Results: Climatic factors rather than latitude per se were the best predictors of the large-scale (geographical) variation in the incidence of gall-inducers and leaf-miners as well as in leaf nutritional content. However, leaf damage, plant chemical defences (leaf phenolics) and bird attack rates were not influenced by climatic factors or latitude. The incidence of leaf-miners increased with increasing concentrations of hydrolysable tannins, whereas the incidence of gall-inducers increased with increasing leaf soluble sugar concentration and decreased with increasing leaf C:N ratios and lignins. However, leaf traits and bird attack rates did not vary with leaf damage.
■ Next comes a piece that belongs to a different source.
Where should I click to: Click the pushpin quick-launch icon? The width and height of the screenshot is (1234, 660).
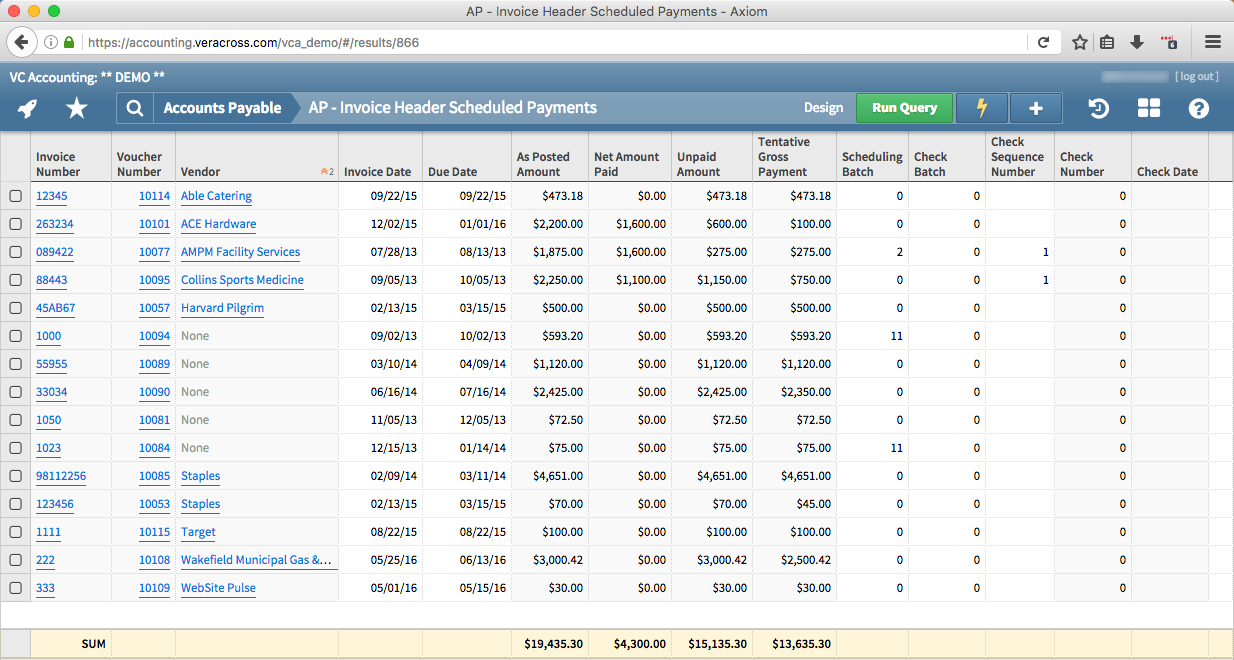[26, 107]
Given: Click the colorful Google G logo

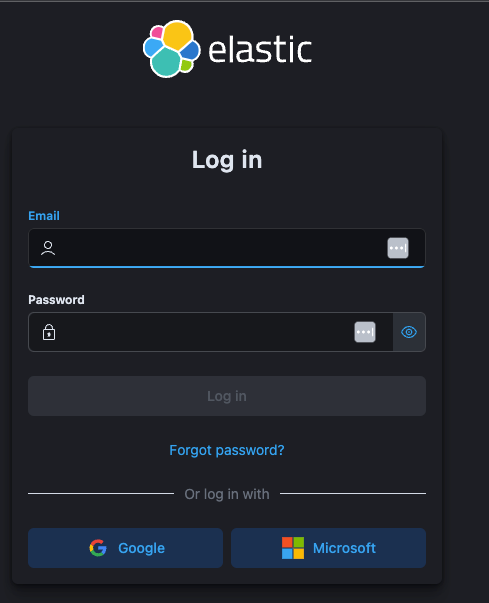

Main conclusions: These findings help to refine our understanding of the bottom-up and top-down mechanisms driving geographical variation in plant-herbivore interactions, and indicate the need for further examination of the drivers of herbivory on trees.
Valdés‐Correcher, E., Moreira, X., Augusto, L., Barbaro, L., Bouget, C., Bouriaud, O., ... & Castagneyrol, B. (2021). Search for top‐down and bottom‐up drivers of latitudinal trends in insect herbivory in oak trees in Europe. Global Ecology and Biogeography, 30(3), 651-665.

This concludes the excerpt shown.